▶ [Aim of the task]: Your task is to reproduce the listing exactly, without its images.
┄┄┄┄┄┄
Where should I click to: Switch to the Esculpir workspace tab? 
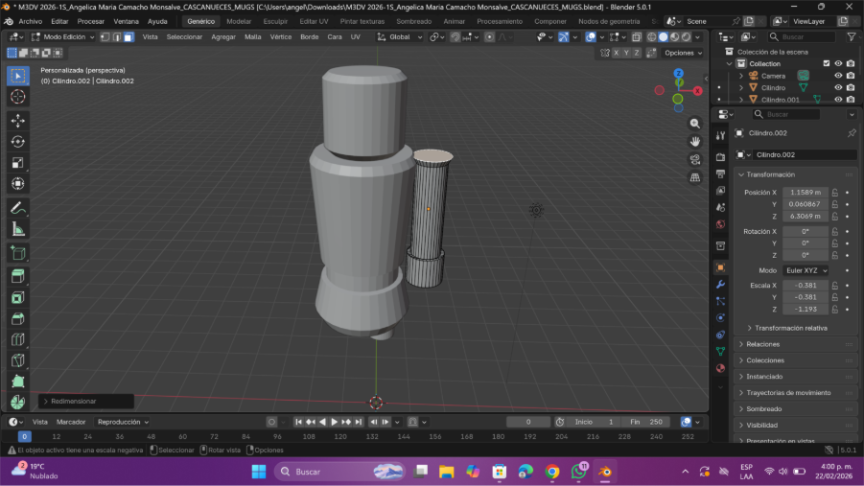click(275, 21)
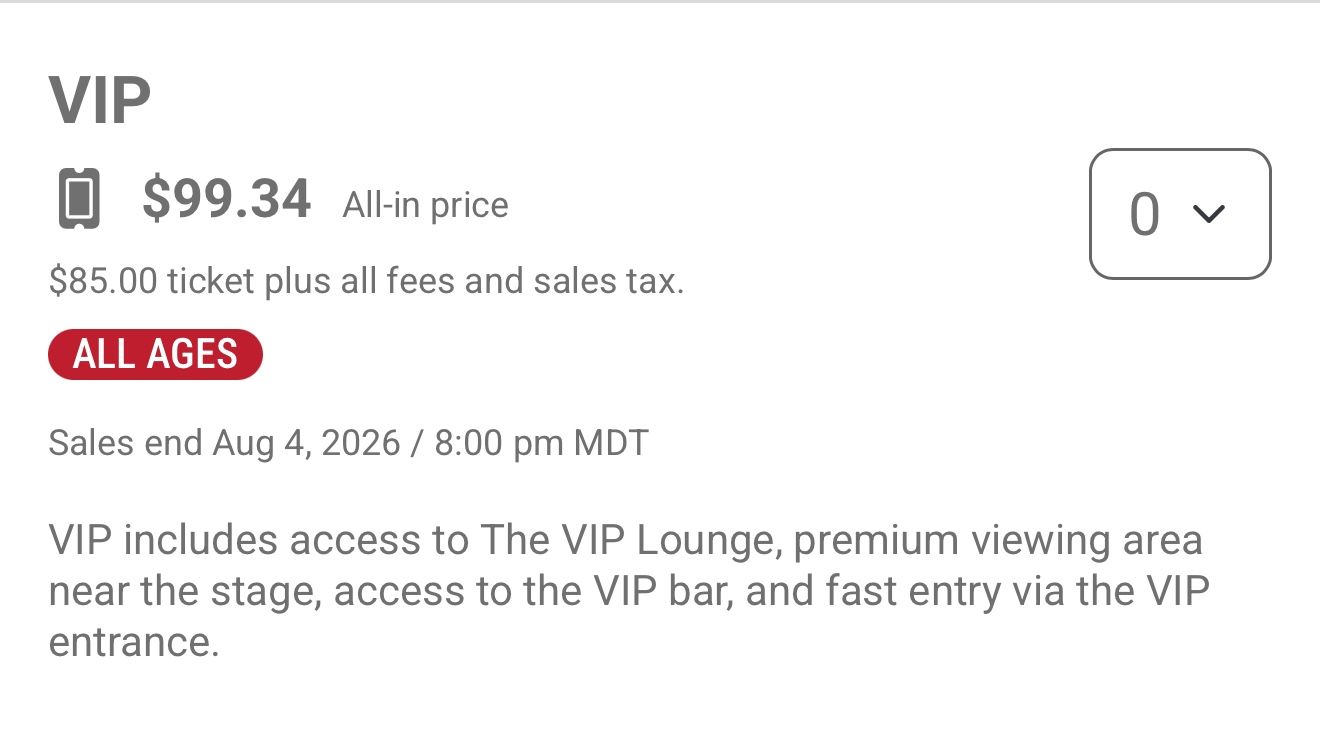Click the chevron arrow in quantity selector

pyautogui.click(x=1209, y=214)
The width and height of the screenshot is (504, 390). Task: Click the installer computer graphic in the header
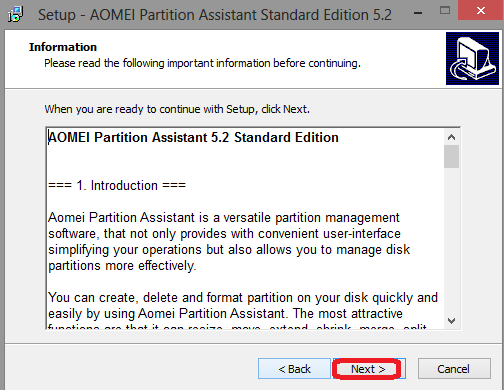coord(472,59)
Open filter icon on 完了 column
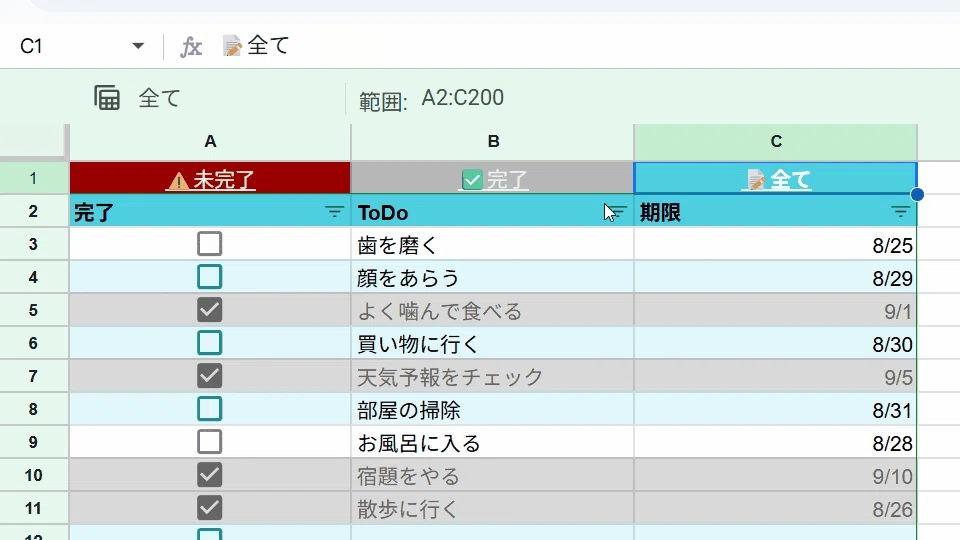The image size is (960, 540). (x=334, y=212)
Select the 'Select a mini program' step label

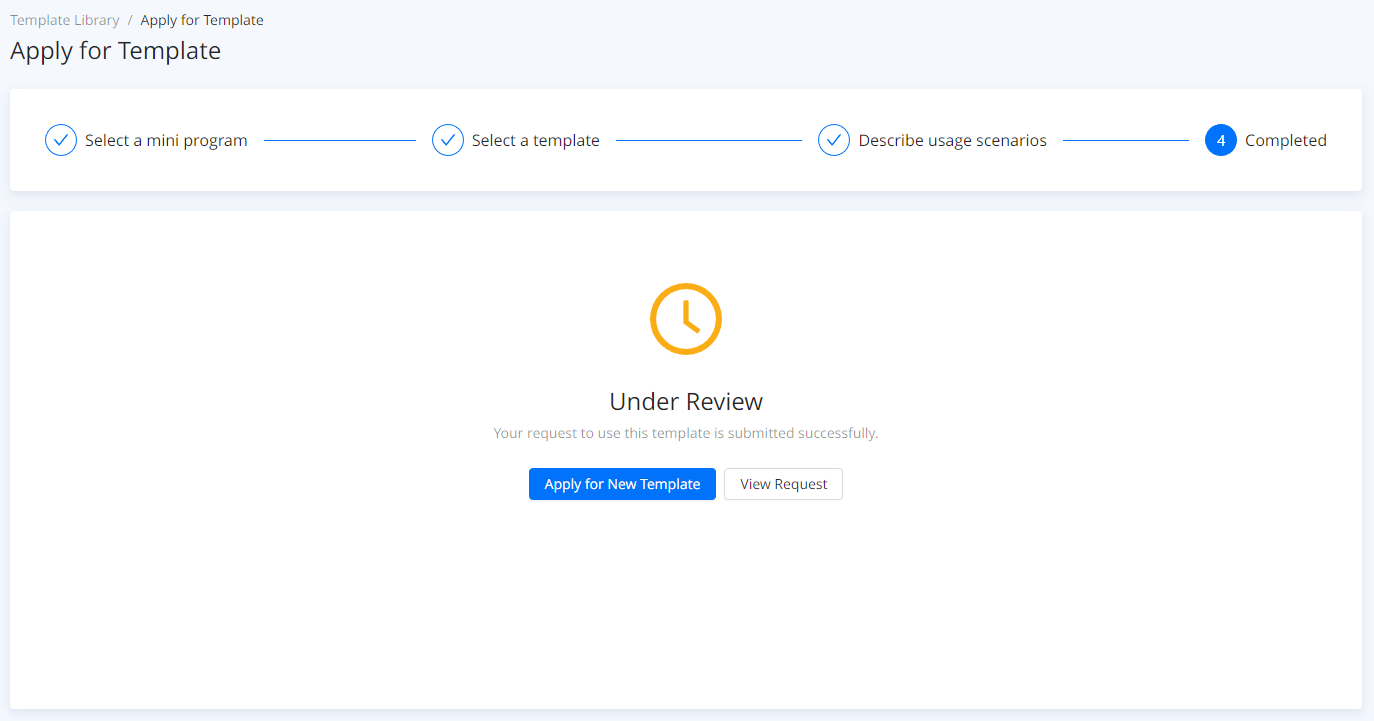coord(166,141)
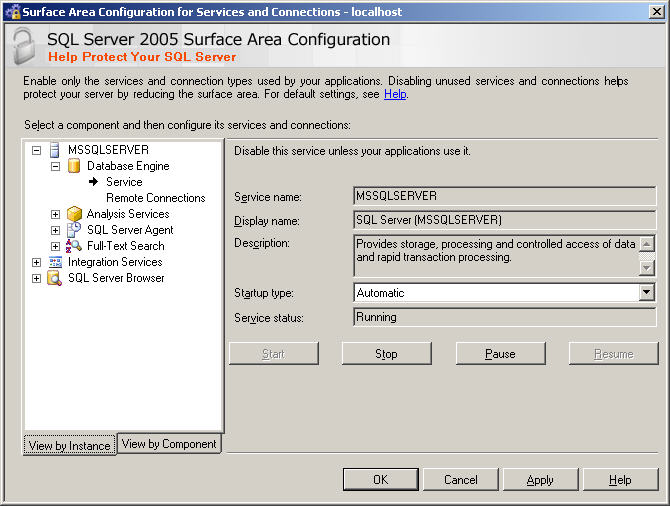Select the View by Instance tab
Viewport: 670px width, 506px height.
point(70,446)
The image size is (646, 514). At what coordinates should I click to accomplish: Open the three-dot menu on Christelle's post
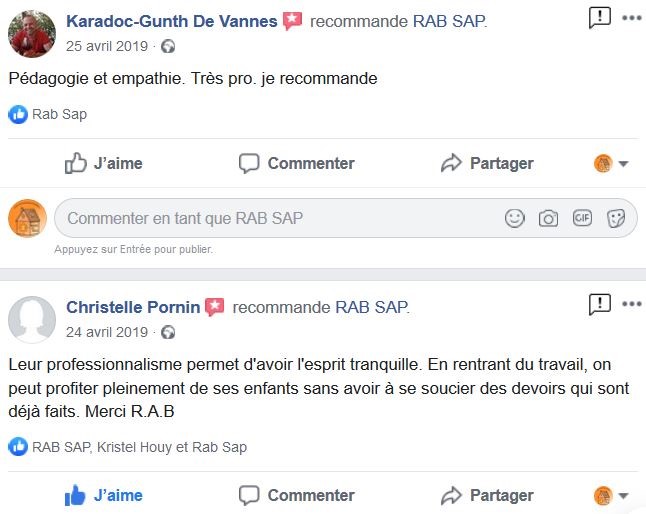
┄┄┄┄┄┄
▶ [The completed task]:
Where should I click to: Switch to the Esculpir workspace tab? 
click(275, 21)
Click the chevron arrow in quantity selector

pyautogui.click(x=1209, y=214)
The width and height of the screenshot is (504, 390). Task: Click the installer computer graphic in the header
coord(472,59)
Open filter icon on 完了 column
The image size is (960, 540). (x=334, y=212)
Select the 'Select a mini program' step label

coord(166,141)
Select the View by Instance tab
Viewport: 670px width, 506px height.
point(70,446)
The image size is (646, 514). At what coordinates should I click to accomplish: Open the three-dot menu on Christelle's post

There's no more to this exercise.